# Inspect Photos

This notebook allows you to get a quick overview of the key attributes associated with a photo in the Unsplash dataset. It aggregates some key features from all 5 tables in the dataset (`photos`, `keywords`, `collections`, `conversions` and `colors`).

## Load all data

In [1]:
import numpy as np
import pandas as pd
import glob

# This code is adapted from the examples provided with the datase
path = './unsplash-dataset/lite/'
documents = ['photos', 'keywords', 'collections', 'conversions', 'colors']
datasets = {}

for doc in documents:
    files = glob.glob(path + doc + ".tsv*")

    subsets = []
    for filename in files:
        df = pd.read_csv(filename, sep='\t', header=0)
        subsets.append(df)

    datasets[doc] = pd.concat(subsets, axis=0, ignore_index=True)

photos = datasets['photos']
keywords = datasets['keywords']
collections = datasets['collections']
conversions = datasets['conversions']
colors = datasets['colors']

## Define which attributes to show

The `show_photo_data` function defines which attributes should be shown and in what format.

In [185]:
from IPython.display import Image
from IPython.core.display import display, HTML
from collections import Counter

# Displays the most important information for a given photo ID
def show_photo_data(photo_id, keyword_confidence=70):
    # Find the relevant photo in the photos table
    photo = photos[photos['photo_id'] == photo_id].iloc[0]

    # Show the photo and its link
    display(Image(url=photo["photo_image_url"], width=300, retina=True, embed=False))
    display(HTML(f'<a href="{photo["photo_url"]}">{photo["photo_url"]}</a>'))
    print()

    # Show the descriptions from the user and the AI
    print(f'User: {photo["photo_description"]}')
    print(f'AI: {photo["ai_description"]}')
    print()

    # Show the downloads and views stats and their ratio
    print(f'Downloads: {photo["stats_downloads"]}')
    print(f'Views: {photo["stats_views"]}')
    print(f'Ratio: {(100 * photo["stats_downloads"] / photo["stats_views"]):.2f}%')
    print()

    # Display the keywords associates with that photo (both from the user and the AI). Only keywords having some minimal confidence will be shown.
    photo_keywords = keywords[keywords['photo_id'] == photo_id]
    keywords_user = photo_keywords[photo_keywords["suggested_by_user"] == "t"]
    keywords_ai = photo_keywords[(photo_keywords["suggested_by_user"] == "f") & 
                                 ((photo_keywords["ai_service_1_confidence"] > keyword_confidence) | 
                                  (photo_keywords["ai_service_2_confidence"] > keyword_confidence))]
    print(f'Keywords User: {", ".join(list(keywords_user["keyword"]))}')

■ ■ ■ ■

Tasks to perform:
1) List every table of the Unsplash dataset that the photo-inspection notebook draws features from.
2) Proceed with the Unsplash photo-inspection notebook, picking up right after its last line of code.

Collected material:
■ ■ ■ ■

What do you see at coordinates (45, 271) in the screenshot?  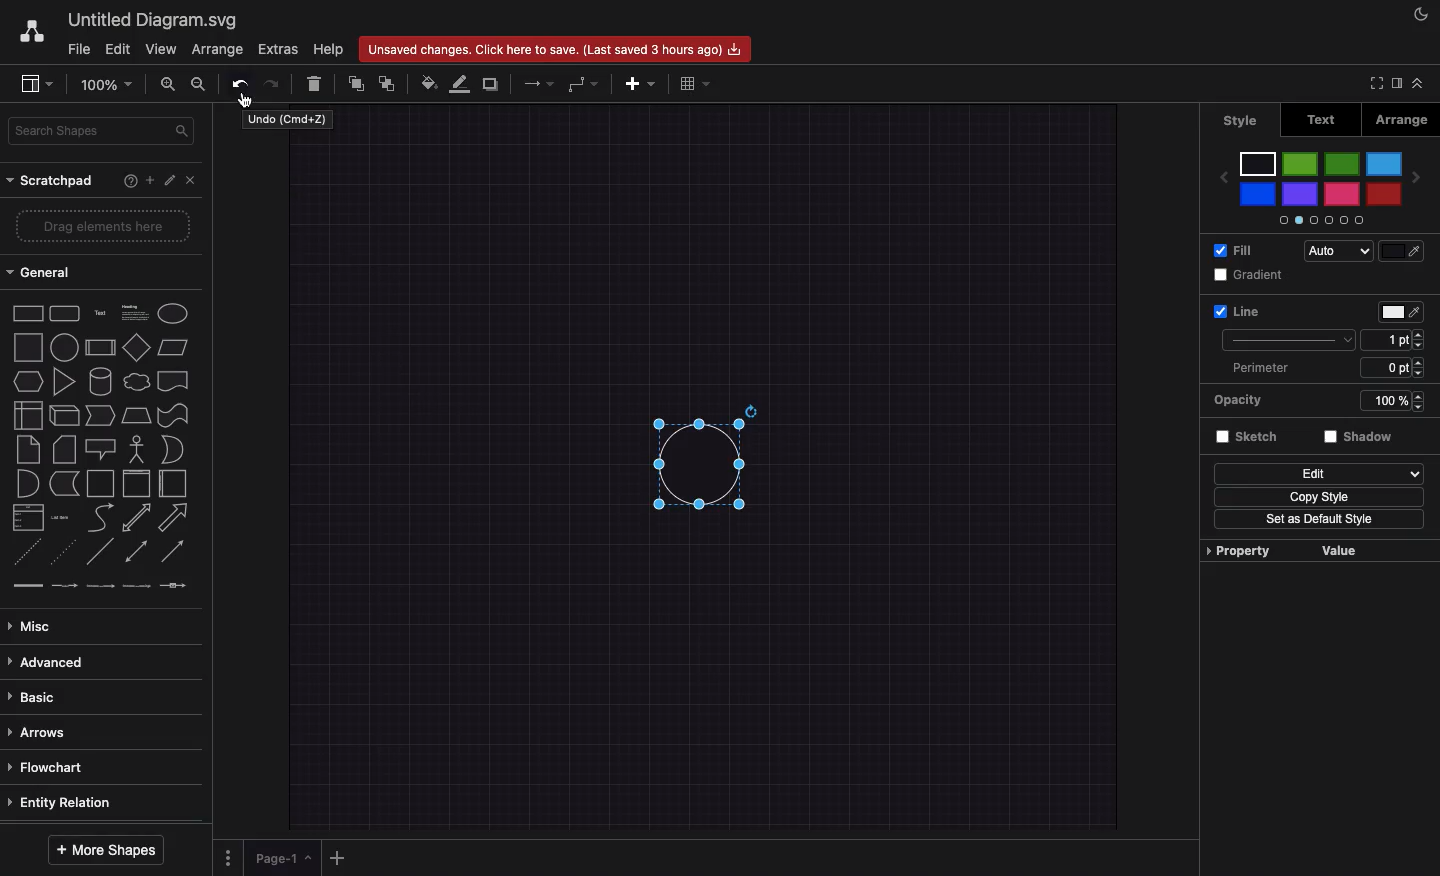 I see `General` at bounding box center [45, 271].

■ ■ ■ ■

Results by task:
1) photos, keywords, collections, conversions, colors

2)
    print(f'Keywords AI: {", ".join(list(keywords_ai["keyword"]))}')
    print()

    # Display the search terms associated with each photo (conversions) and their count
    photo_conversions = Counter(list(conversions[conversions['photo_id'] == photo_id]["keyword"]))
    print(f'Conversions:')
    for item in sorted(photo_conversions, key=lambda key: -photo_conversions[key]):
        print(f'{photo_conversions[item]:4d}: {item}')
    print()

    # Display the colleactions the photo is added to
    photo_collections = collections[collections['photo_id'] == photo_id]
    print(f'Collections: {", ".join(list(photo_collections["collection_title"]))}')
    print()
    
    # Display the colors associated with the photo
    photo_colors = colors[colors['photo_id'] == photo_id]
    print(f'Colors: {", ".join(list(photo_colors["keyword"]))}')

# Inspect a Photo

In [190]:
show_photo_data('JOFKIzygu70')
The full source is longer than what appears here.